Cela était aussi prévisible que l’augmentation de la température entre janvier et juillet, mais une attitude de carpe diem (profiter des avantages immédiats sans se soucier de l’avenir) a prévalu dans ce cas comme en beaucoup d’autres. Et le scénario si joliment mis en scène par Jean de La Fontaine s’est une fois de plus matérialisé : après que la cigale ait chanté tout l’été, la bise est venue, et l’imprévoyante aimerait bien qu’une fourmi lui porte secours.
En fait, le dernier exercice à l’équilibre de la CNRACL, Caisse des Agents des Collectivités Locales et des fonctionnaires territoriaux, remonte à l’année 2017. Depuis un premier déficit (572 millions) en 2018, tous les exercices excepté 2021 ont été déficitaires, et la prévision à l’horizon 2025 se monte à 3,4 milliards.
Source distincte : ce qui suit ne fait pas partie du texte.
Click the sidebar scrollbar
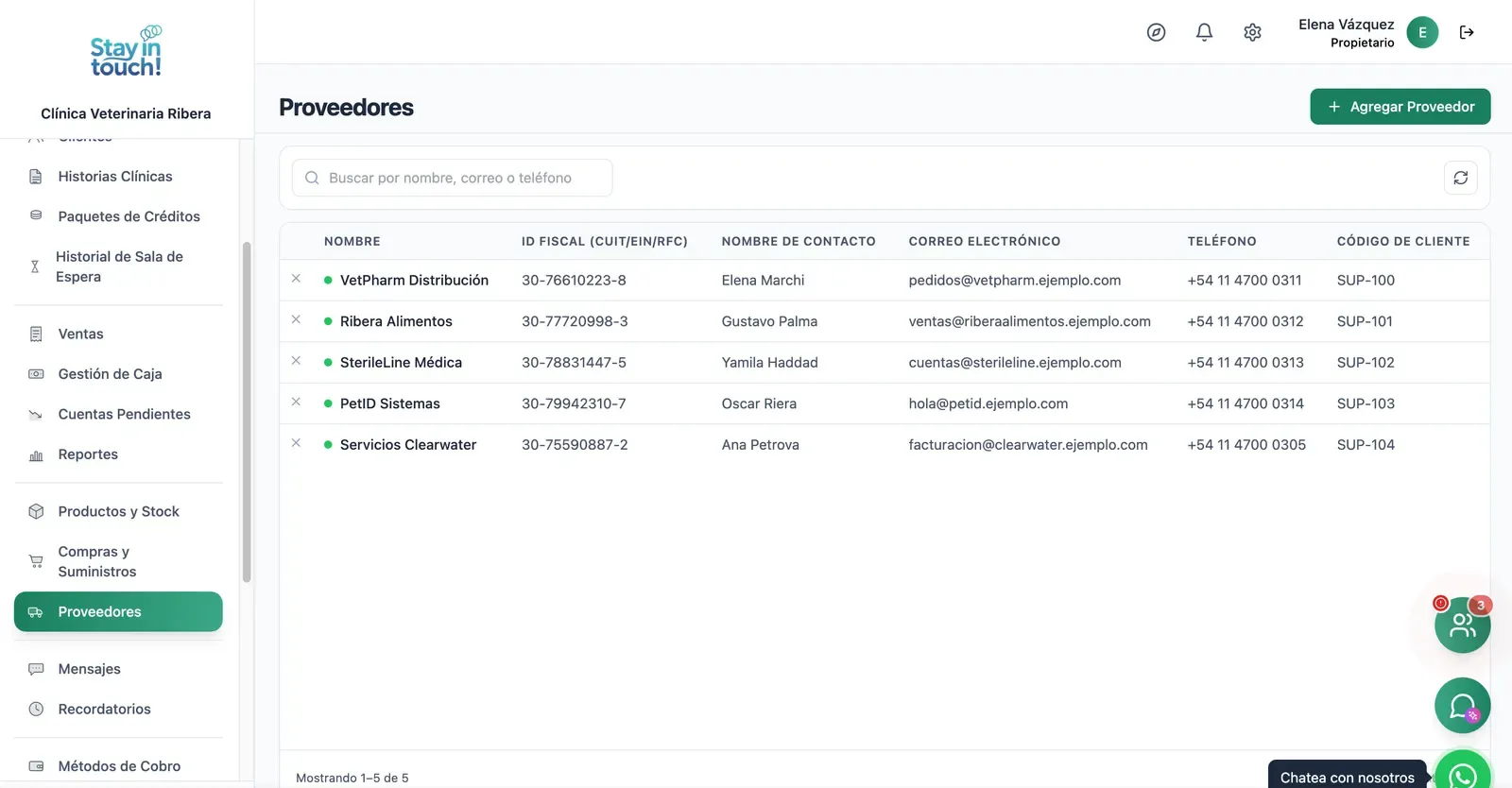 tap(247, 412)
Des idées fusent en vue de pousser la poussière sous le tapis : la CNRACL voudrait obtenir que lui soient rattachés des agents actuellement inscrits à la CNAV ou à l’IRCANTEC. Déshabiller Pierre pour habiller Paul, en voilà une idée géniale !
Pauvre France, paralysée par des décennies d’ignorance crasse du fonctionnement réel des systèmes de retraite ! Il faut évidemment mettre en chantier la fusion de tous les régimes, l’instauration d’un régime unique dans lequel les droits à pensions seraient enfin attribués pour ce qui sert effectivement à préparer les retraites futures, à savoir l’investissement dans la jeunesse. Les retraites catégorielles, dont celles des fonctionnaires, doivent être interdites au même titre que la conduite en état d’ivresse : elles constituent un danger public. Mais c’est évidemment la source de ce danger public qu’il faut viser : braquons le collimateur sur l’absurdité de toute une partie de notre législation sociale, sur l’ensemble des dispositions qui ignorent le rôle essentiel de l’investissement dans la jeunesse.